▸ WORK TO BE COMPLETED:
Please output exactly the lines from the one that holds "Task: Click the star/favorite icon in top bar" through the final line of the data, and nothing else; leave out any pictures.

▸ WORKING DATA:
____________
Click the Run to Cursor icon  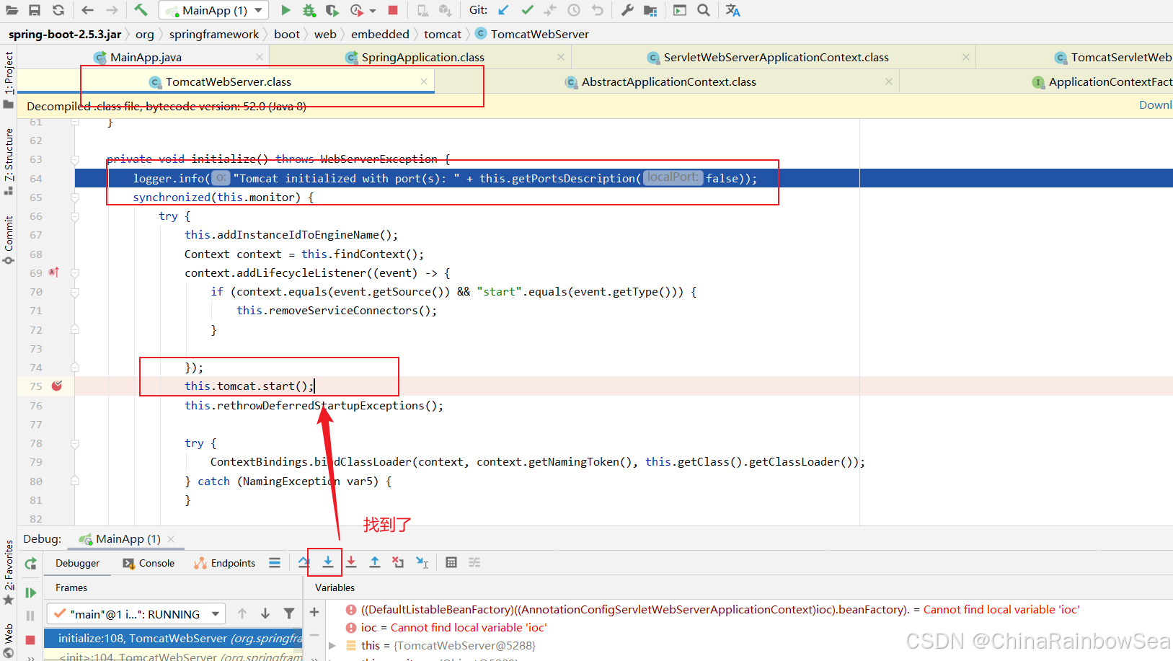422,562
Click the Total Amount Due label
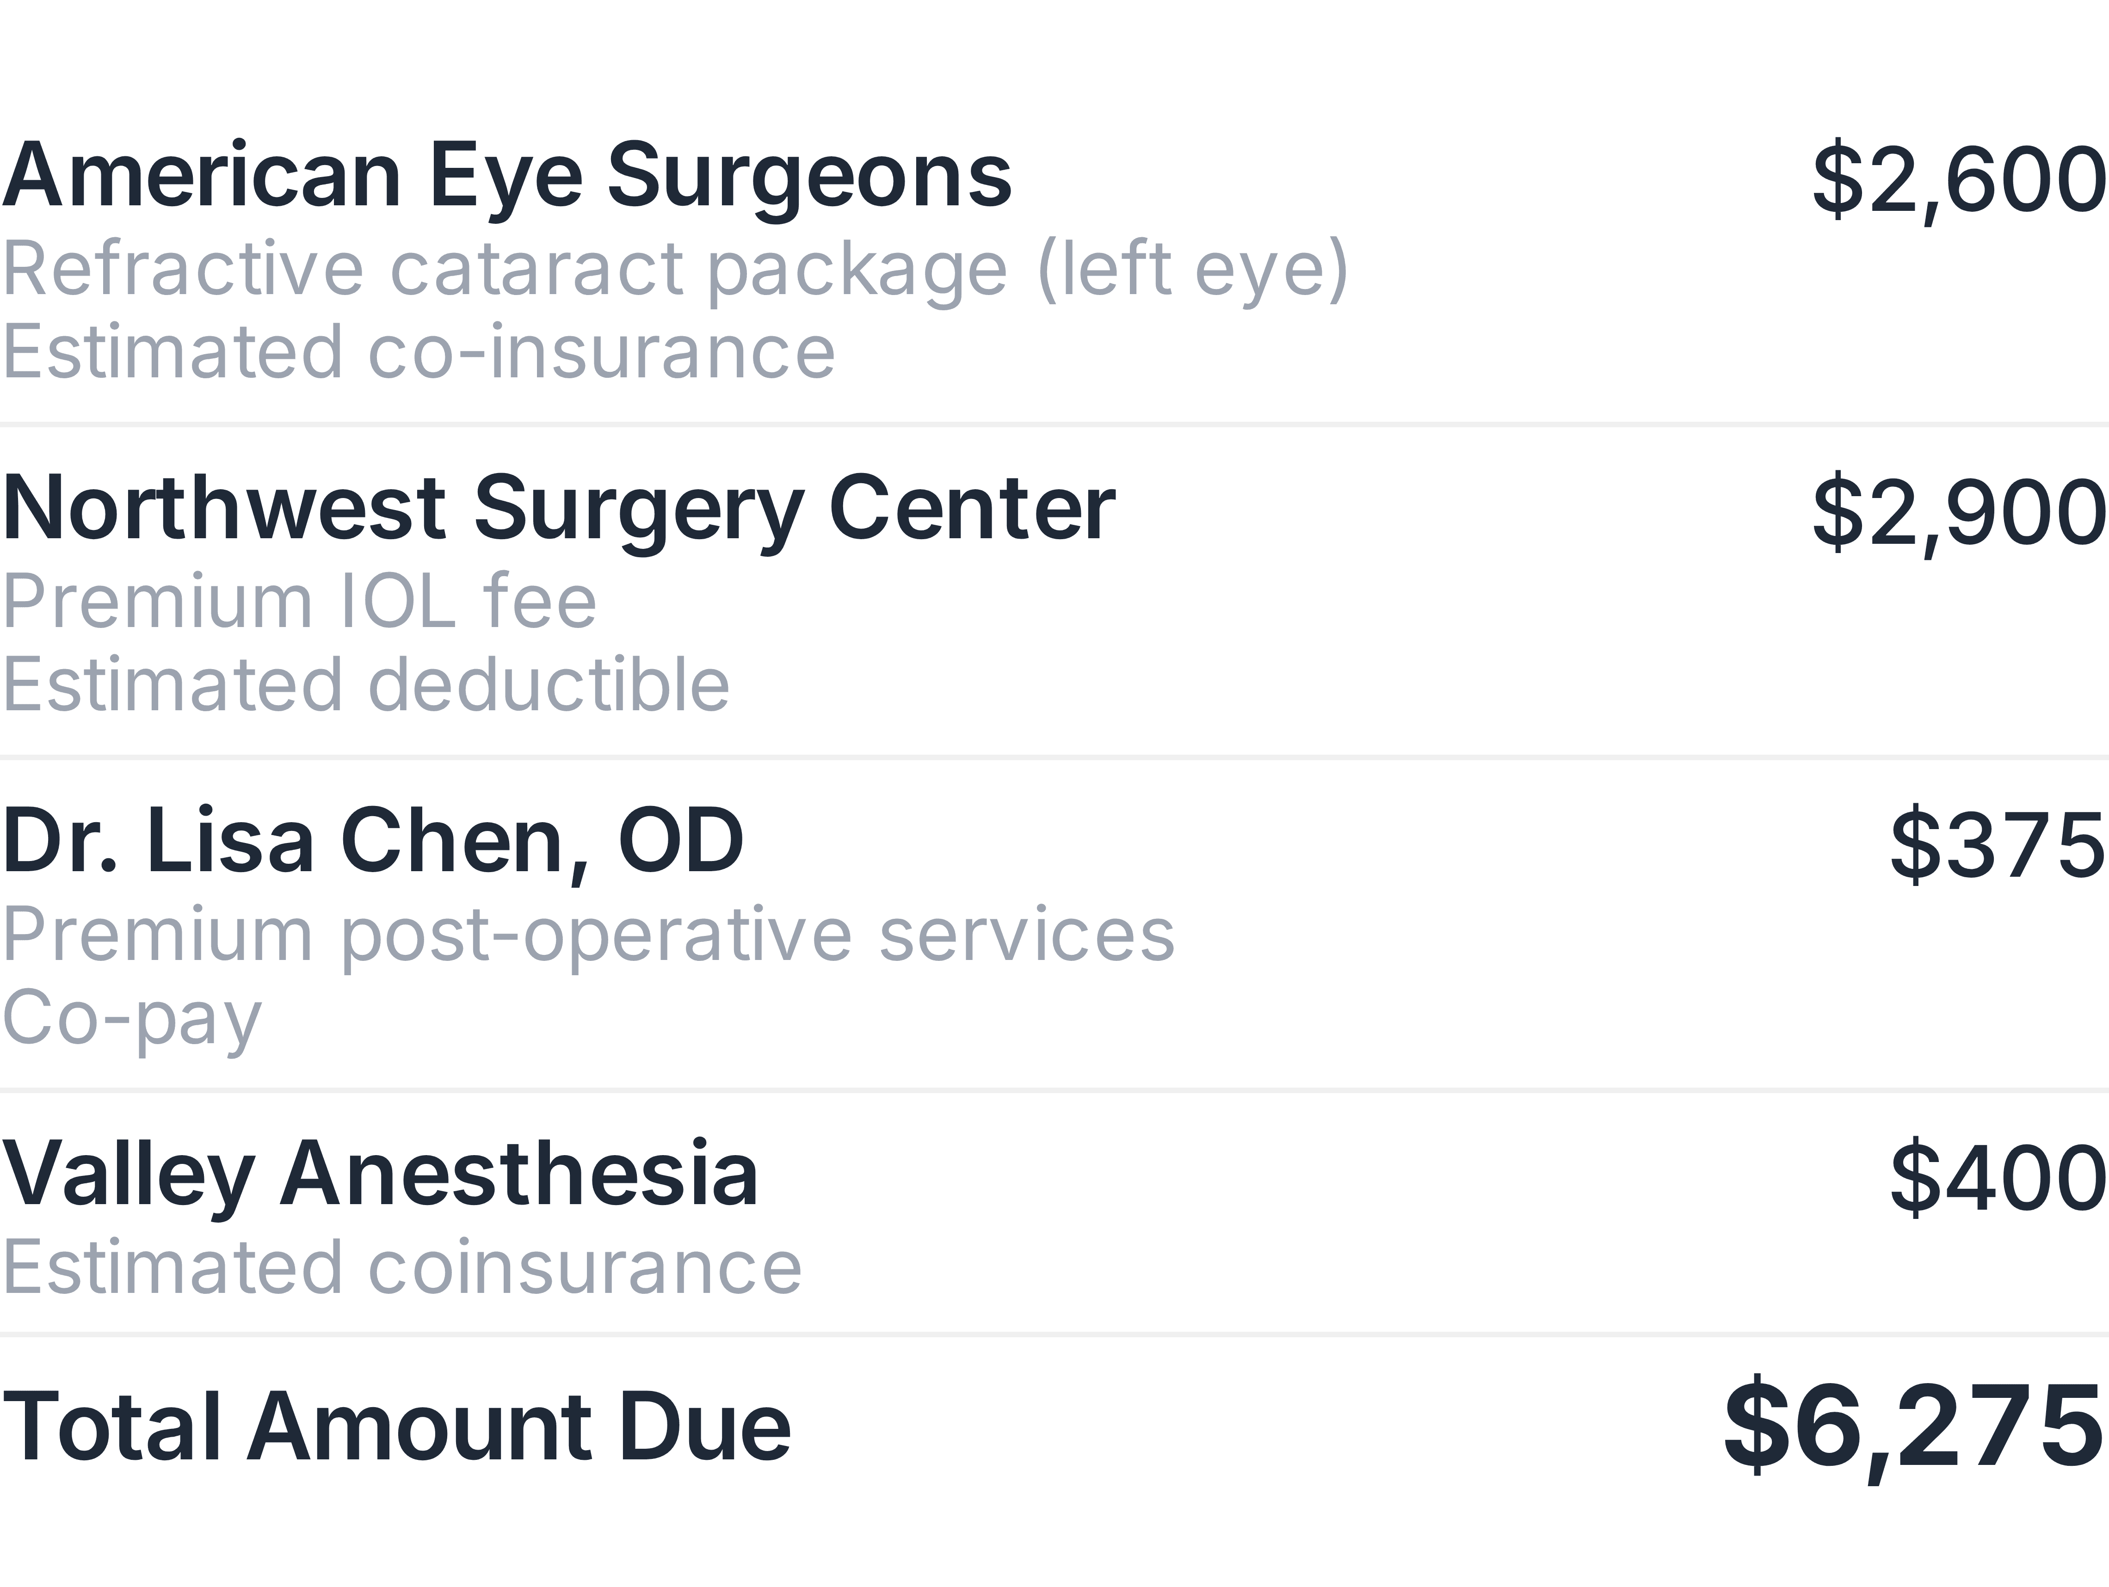2109x1587 pixels. (x=396, y=1427)
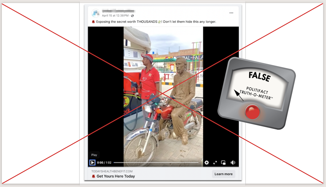Screen dimensions: 326x187
Task: Open video settings gear
Action: tap(207, 163)
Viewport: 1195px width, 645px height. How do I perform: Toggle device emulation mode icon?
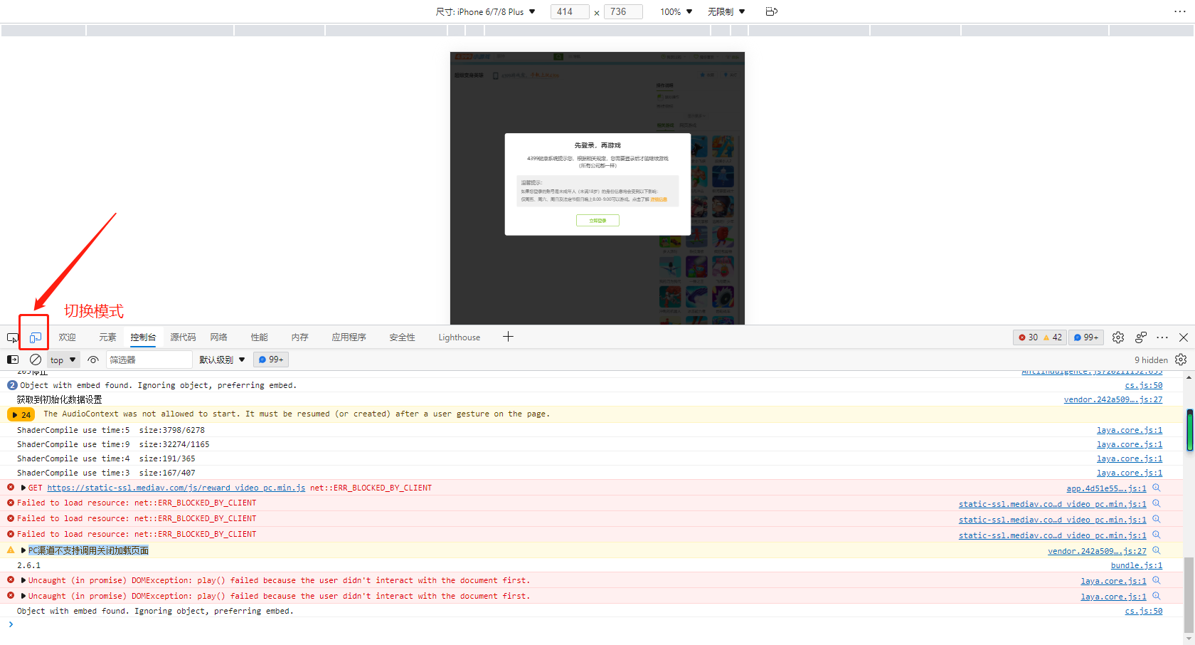35,337
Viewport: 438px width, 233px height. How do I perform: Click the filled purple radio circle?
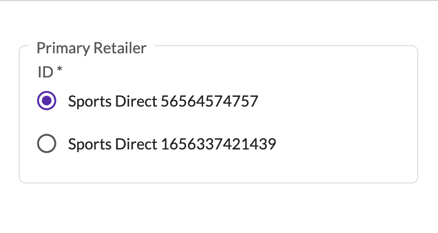coord(47,101)
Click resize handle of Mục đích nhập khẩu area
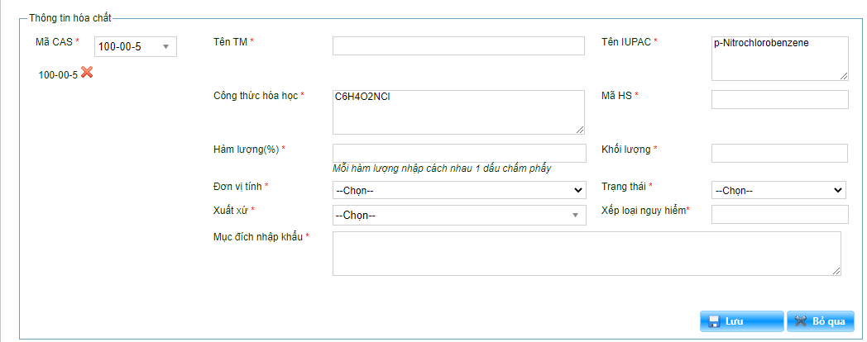867x342 pixels. point(836,270)
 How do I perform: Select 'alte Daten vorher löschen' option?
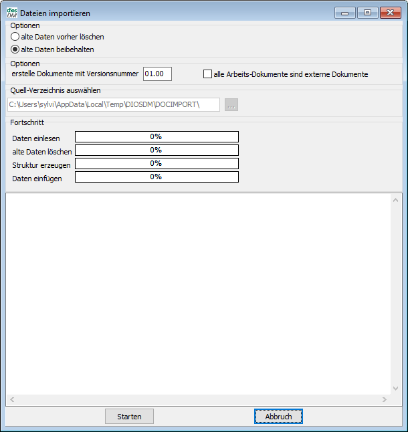coord(15,37)
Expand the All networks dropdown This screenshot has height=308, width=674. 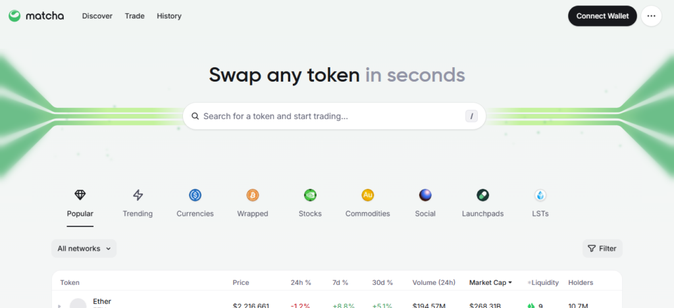pos(84,249)
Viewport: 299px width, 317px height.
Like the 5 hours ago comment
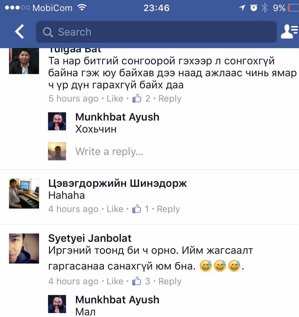[115, 99]
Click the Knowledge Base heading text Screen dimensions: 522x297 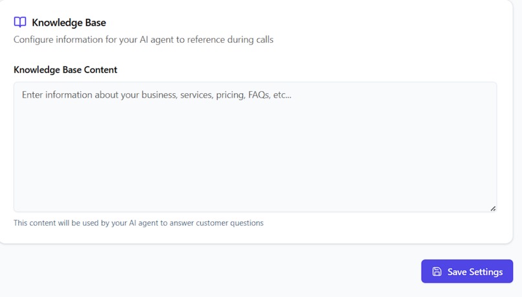point(69,23)
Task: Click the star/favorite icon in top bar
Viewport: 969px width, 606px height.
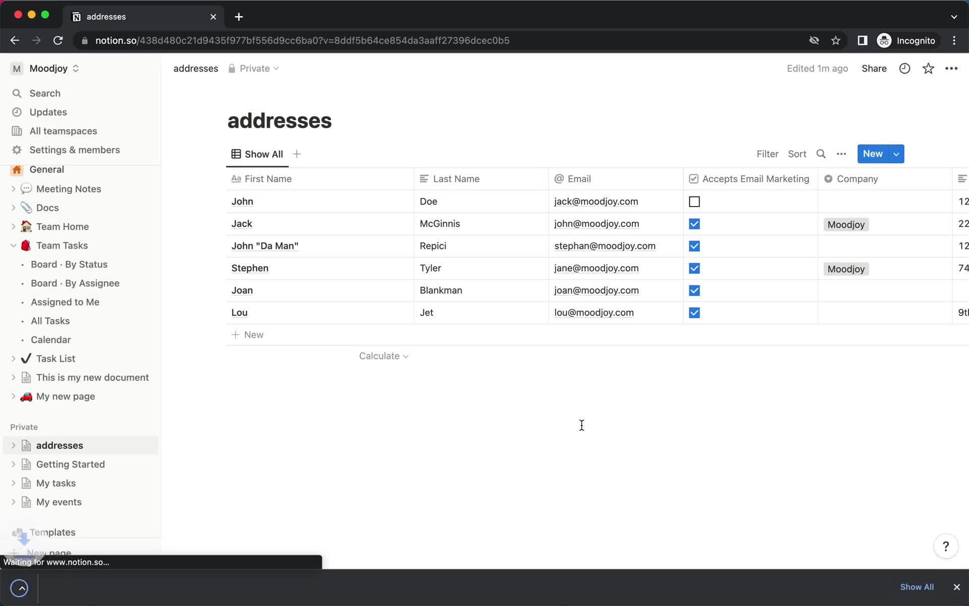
____________
▸ REPLY:
Task: Click the star/favorite icon in top bar
Viewport: 969px width, 606px height.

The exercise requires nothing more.